In this moment of crisis, the federal government should finally abandon the discriminatory IMD exclusion to allow freestanding psychiatric hospitals to address the mental health treatment needs of those displaced from general hospitals. Hospitals need to be able to treat more than 16 psychiatric patients at a time. Additionally, the unjustifiable 190-day Medicare payment limit on inpatient psychiatric care, which prevents insurance coverage long before most psychiatric disorders are under control, must also be removed so that patients transferred from general hospitals aren’t threatened with loss of coverage. 

Congress must also ensure there is a distribution pipeline of PPE to mental health professionals and further funding to mental health agencies and providers suffering financial hardships due to the pandemic. It must also fund further expansion of certified community behavioral health clinics whose efforts to treat and support people with SMI are essential — a movement launched in 1962 that was never fully realized. 

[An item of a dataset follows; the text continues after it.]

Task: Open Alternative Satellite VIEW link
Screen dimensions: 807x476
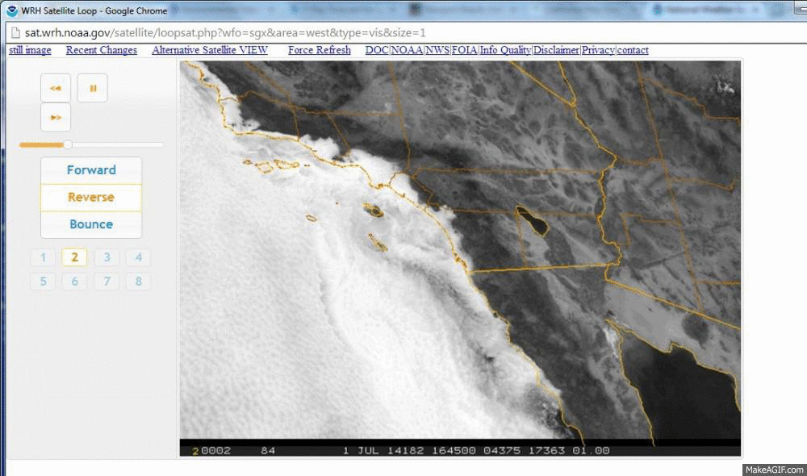Action: click(x=210, y=50)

Our nation has a history of failing people with SMI, to all of our detriment. Few families — and no communities — are immune to its impact. Now more than ever, we must finally accept our responsibility to protect our most vulnerable citizens.


John Snook is the executive director of the Treatment Advocacy Center, a nonprofit that works to eliminate barriers to treatment for people with severe mental illness.

Dr. Kenneth Paul Rosenberg is the director of the PBS film “Bedlam.” Dr. Rosenberg is also the author of the Penguin Random House book “Bedlam,” and a psychiatrist at Weill Cornell Medical Center.